* REQUIRED WORK *
Please write out the data exactly, line by line.

== DATA TO PROCESS

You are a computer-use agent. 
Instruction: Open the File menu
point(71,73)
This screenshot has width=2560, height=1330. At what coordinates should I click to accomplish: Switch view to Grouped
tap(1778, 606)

====

* SOLUTION TO THIS PROBLEM *
You are a computer-use agent. 
Instruction: Open the File menu
point(71,73)
This screenshot has width=2560, height=1330. At what coordinates should I click to accomplish: Switch view to Grouped
tap(1778, 606)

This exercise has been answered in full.